Девушка сидела возле молодого человека с глупым лицом и ничего не понимала из того, что бормочет Везунчик.
– Это же мировая известность! – продолжал он. – Это же Нобелевская премия! Это же миллионы долларов!
Последняя фраза сразу привела в себя Катю. Здесь всё было в порядке. Эта фраза означала не только благополучие и достаток, она отображала всю цель жизни, как для девушки, так и для её молодого человека.
– Миллионы?! – с восхищением произнесла она.
– Только учти, дело это опасное. Не дай бог, у тебя или у меня найдут хоть один листок с его рукописями. Всё, что не удастся переслать туда, должно храниться у него.
– Куда, туда? – снова не поняла девушка.
– Туда, – Везунчик показал пальцем вверх и состроил такую физиономию, что молодой леди сразу стало ясно, что там – это то место, где раздают миллионы долларов, а если и этого не достаточно, то и Нобелевские премии в придачу.
– А кто это у нас искать будет? – испугалась Катя.

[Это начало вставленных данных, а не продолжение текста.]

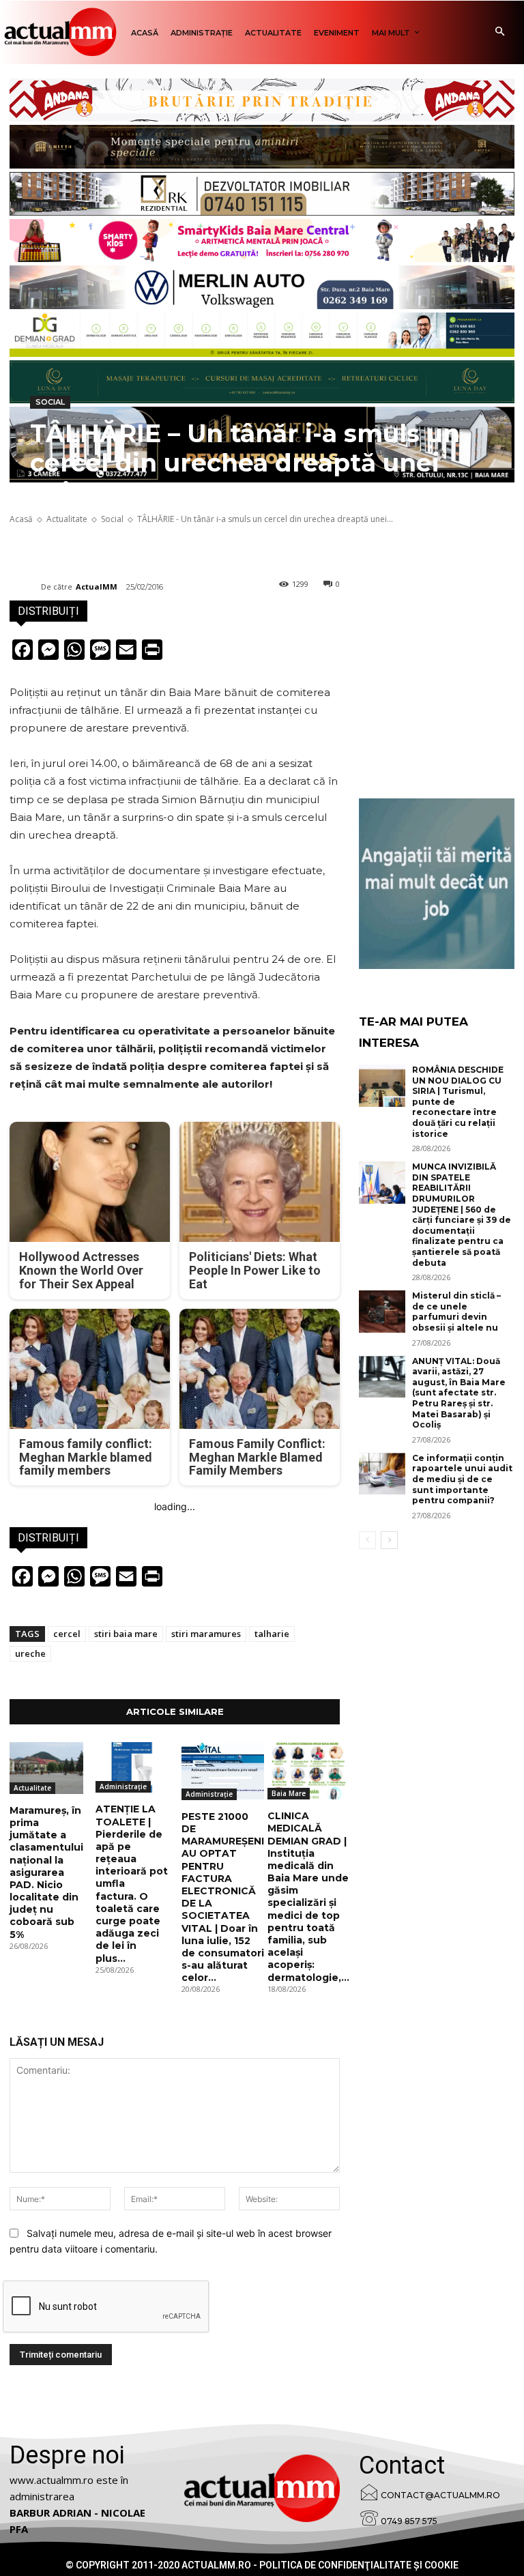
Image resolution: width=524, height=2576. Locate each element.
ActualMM (96, 586)
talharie (271, 1633)
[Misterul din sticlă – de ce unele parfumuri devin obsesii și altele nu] (382, 1311)
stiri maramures (206, 1633)
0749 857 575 (409, 2521)
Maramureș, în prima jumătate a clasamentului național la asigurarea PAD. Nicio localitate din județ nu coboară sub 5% (46, 1872)
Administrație (123, 1786)
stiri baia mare (126, 1633)
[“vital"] (436, 883)
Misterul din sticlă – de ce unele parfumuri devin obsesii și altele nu (456, 1311)
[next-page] (389, 1540)
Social (50, 402)
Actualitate (32, 1788)
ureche (30, 1653)
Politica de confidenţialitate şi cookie (358, 2565)
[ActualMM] (25, 586)
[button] (500, 32)
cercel (67, 1633)
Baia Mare (289, 1793)
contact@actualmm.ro (440, 2495)
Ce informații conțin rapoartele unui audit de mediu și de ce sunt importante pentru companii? (462, 1479)
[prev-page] (367, 1540)
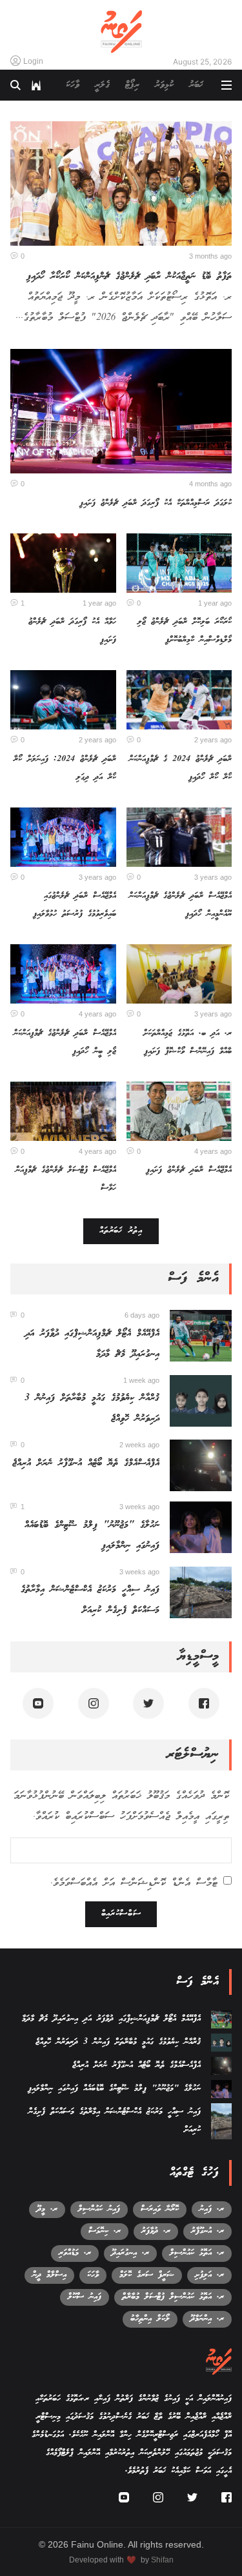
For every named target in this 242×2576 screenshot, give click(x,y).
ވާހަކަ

– Никто, – стал успокаивать её Везунчик. – Это я так, на всякий случай.
– Нет, давай уж без этих случаев, – проскулила девушка.
– А как же миллионы?
Аргумент был очень сильный, и девушка переменила тему разговора.
* * *
Шли годы, один семестр сменял другой, зачёты, экзамены, лабораторные и курсовые проекты… За этой суетой не видишь людей, не замечаешь, как они живут: только лекции, семинары, и снова лекции. Приходя домой из института, падаешь на кровать и засыпаешь, не слушая радио и не включая телевизора.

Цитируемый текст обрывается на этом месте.